#### [Complete the following]
(1) Print the passage of the Document Transformation Engine text below from "The standalone Document Transformation Engine requires" to "in unpredictable behavior.", copying it word for word.
(2) Proceed with the text about installing the Document Transformation Engine, continuing from its last sentence.

[START OF Excerpt]

The Document Transformation Engine consists of two software modules; the standalone Document Transformation Engine and the Alfresco Transformation client.
- The standalone Document Transformation Engine runs on Windows and takes care of the file transformations.
- The Alfresco Transformation client runs as part of Alfresco Content Services and communicates between Alfresco Content Services and the standalone Document Transformation Engine.
There are a number of important notes to consider when installing the Document Transformation Engine in addition to the supported platforms.
The standalone Document Transformation Engine requires the software components to be installed and available on the same machine.
Only install the English versions of Microsoft Windows Server 2012 R2, and Microsoft Office 2016 32 bit because other languages cause encoding issues resulting in unpredictable behavior.
Note: Although the engine must be configured in English, this has no impact on the transformation language used for documents.
To enable the Document Transformation Engine to work with non-English documents you must install the desired Microsoft Office language pack of the language you want to work with.
The Document Transformation Engine does not work with Windows non-English regional settings.
Make sure that the Windows print spooler service is running.
GhostScript v8.64 and pdf2swf are no longer distributed along with Document Transformation Engine. Make sure you install both these tools manually.

[END OF Excerpt]
[START OF Listed entries]

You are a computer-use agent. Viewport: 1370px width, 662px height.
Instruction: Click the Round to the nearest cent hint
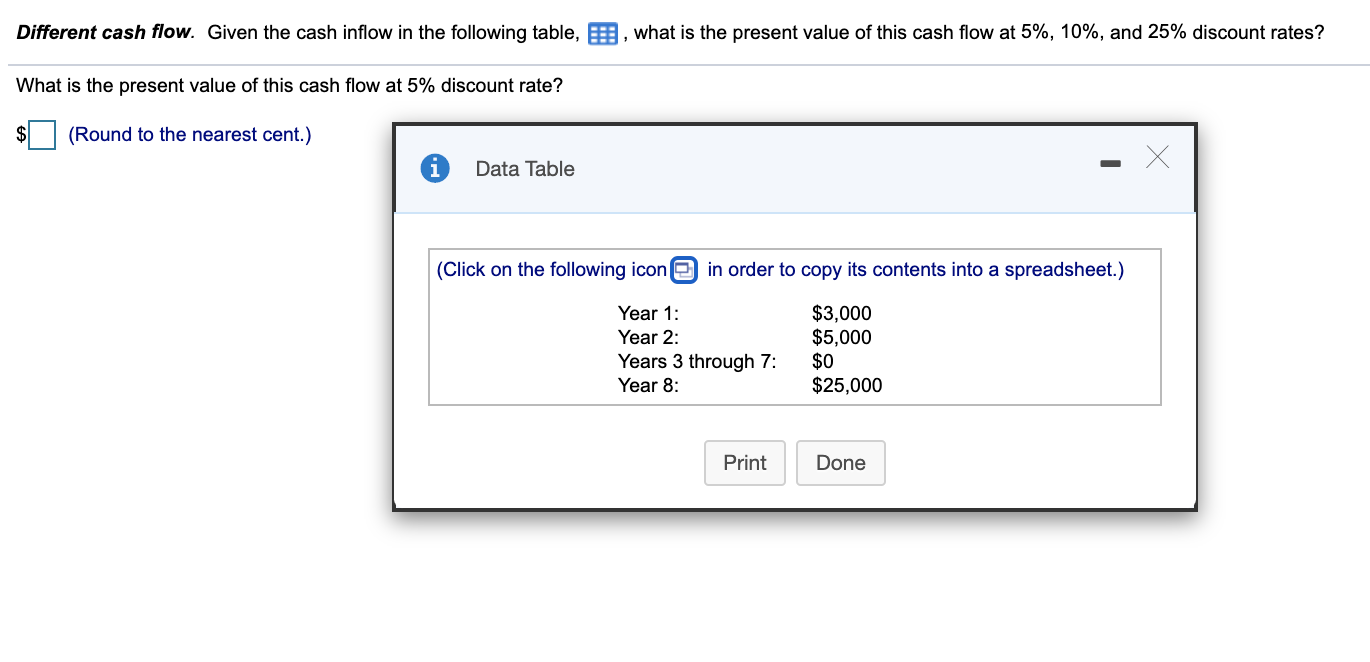[x=189, y=135]
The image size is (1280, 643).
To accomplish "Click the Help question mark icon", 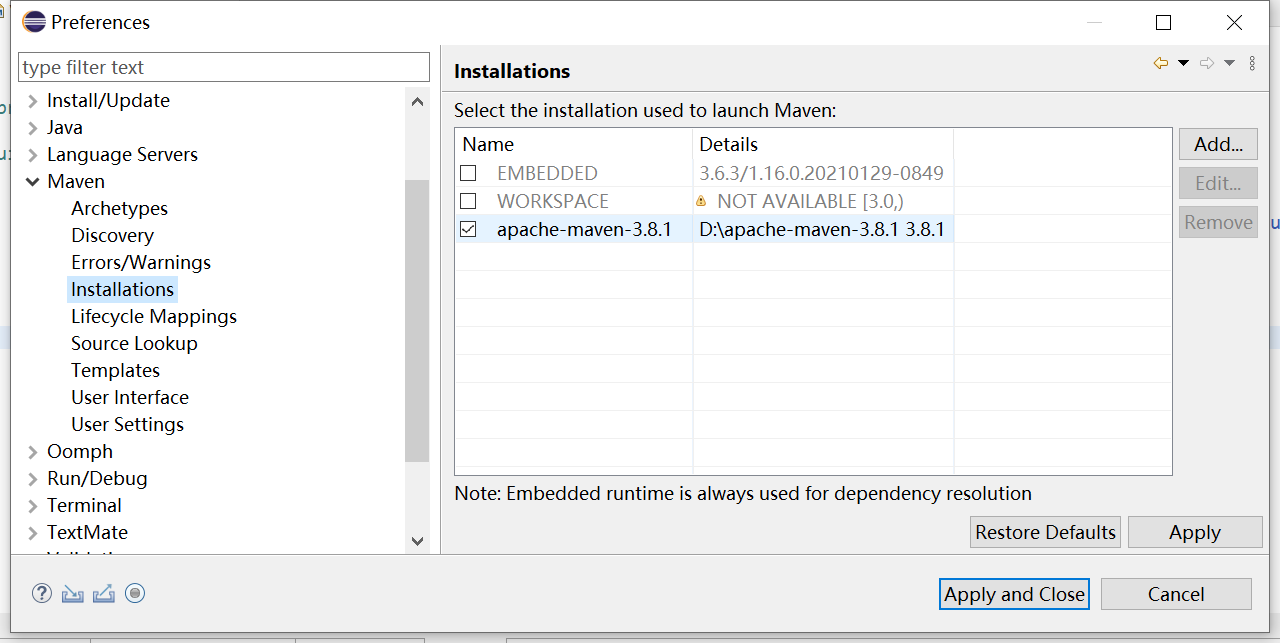I will [x=42, y=593].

[END OF Listed entries]

#### [Answers to the problems]
(1)
The standalone Document Transformation Engine requires the software components to be installed and available on the same machine.
Only install the English versions of Microsoft Windows Server 2012 R2, and Microsoft Office 2016 32 bit because other languages cause encoding issues resulting in unpredictable behavior.

(2)
There are a number of recommendations for calculating sizing. You will need:
Four high clocked cores per engine, with between 4 GB and 6 GB RAM. If you find that you need more power, it is better to add another engine instance with a similar specification than to upgrade the hardware. The reason for this is that Microsoft Office is not very scalable.
Between 10 GB and 15 GB of free space. Storage is not that important, but if you have lots of large files, you should make sure that creating temporary copies of those files will not slow the system down.
At least one CPU for each concurrent transformation that is expected to be processed by the engine.
Disc I/O bandwidth
Microsoft Office transformations are I/O-heavy, and so on some solutions, I/O contention can be a performance bottleneck. When multiple Word conversions occur in parallel, performance can suffer heavily from poor random read and write speeds.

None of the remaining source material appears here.